GIVEN PROBLEM:
Repeat every line of the data below word for word, leaving out the pictures.

* START MATERIAL *

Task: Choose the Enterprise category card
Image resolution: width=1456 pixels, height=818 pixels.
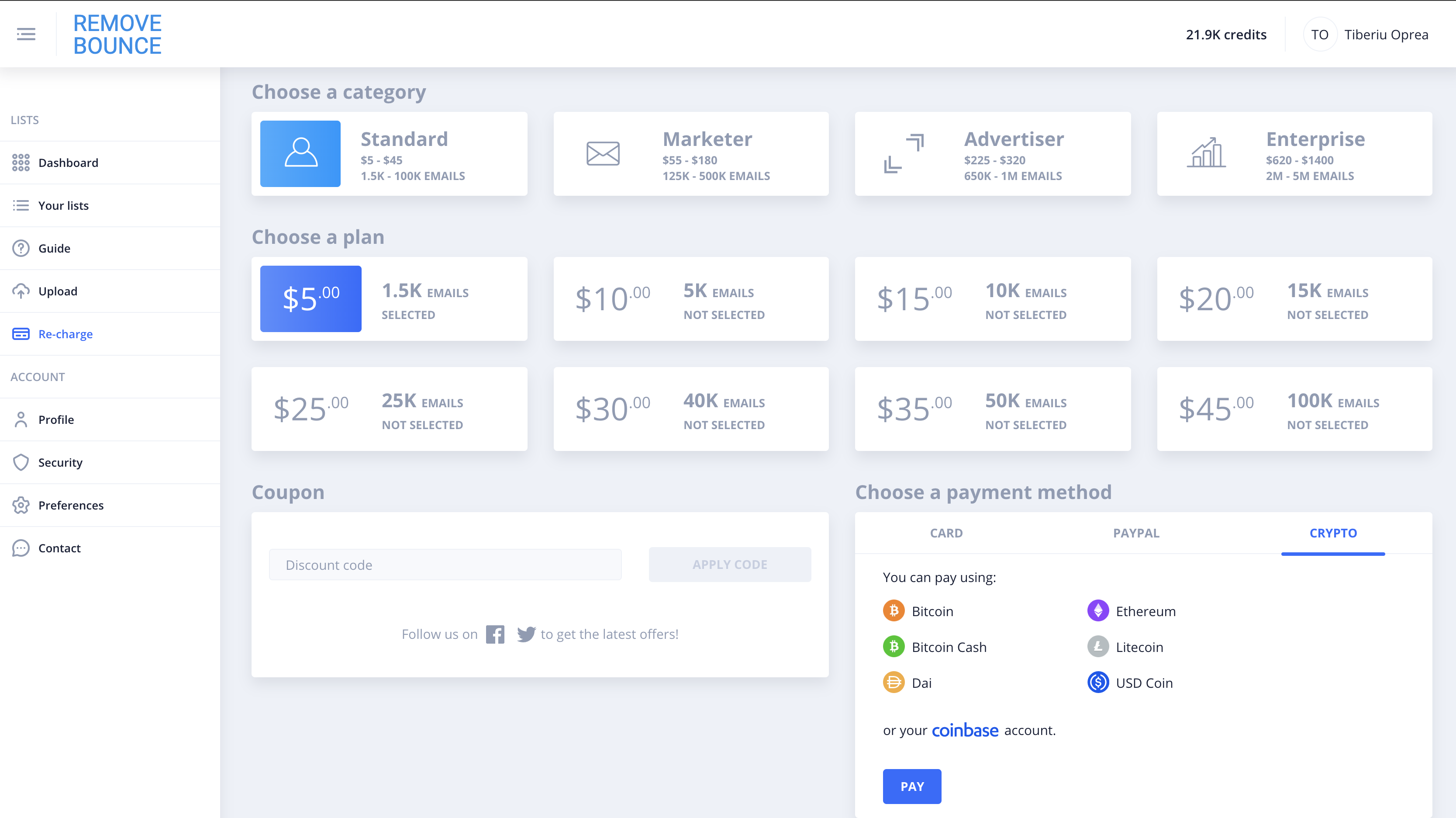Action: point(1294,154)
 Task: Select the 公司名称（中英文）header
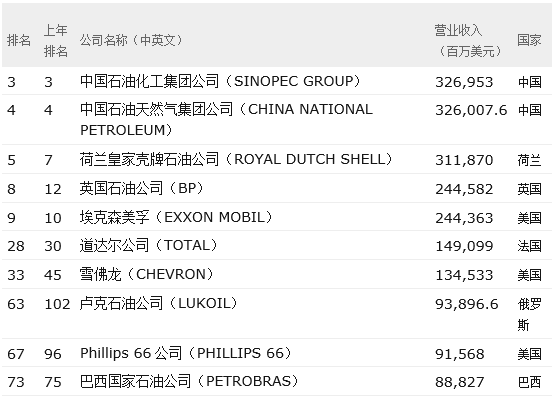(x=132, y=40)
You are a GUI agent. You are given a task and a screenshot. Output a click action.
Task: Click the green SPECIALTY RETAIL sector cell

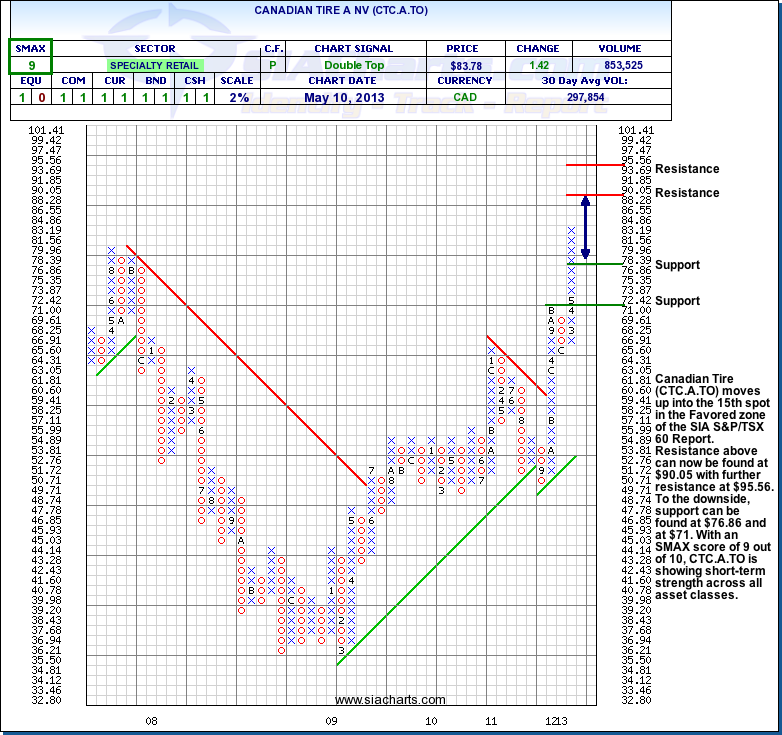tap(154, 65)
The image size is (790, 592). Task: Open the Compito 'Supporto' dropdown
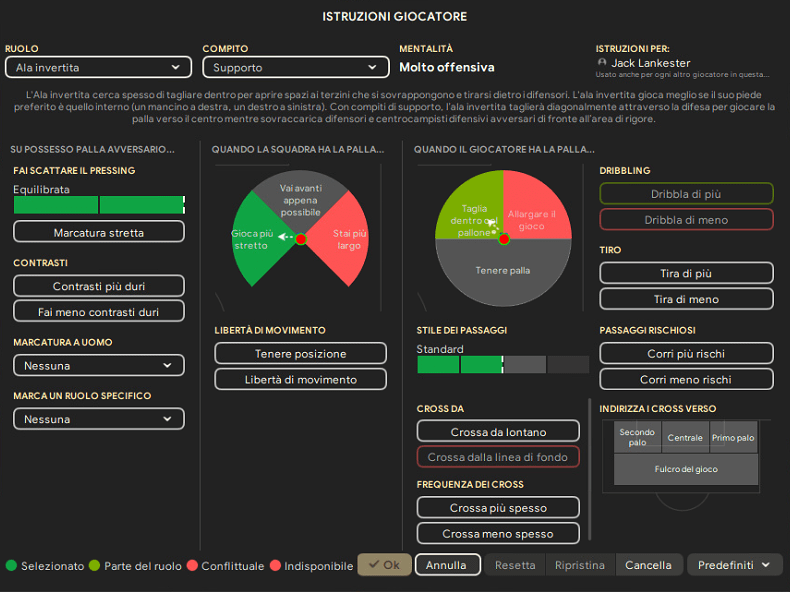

* END MATERIAL *

RESULT OF THE TASK:
Task: Choose the Enterprise category card
Image resolution: width=1456 pixels, height=818 pixels.
Action: point(1294,154)
 Task: Select the 公司名称（中英文）header
(x=132, y=40)
You are a GUI agent. You are given a task and a screenshot. Output a click action.
Task: Click the green SPECIALTY RETAIL sector cell

tap(154, 65)
The image size is (790, 592). Task: Open the Compito 'Supporto' dropdown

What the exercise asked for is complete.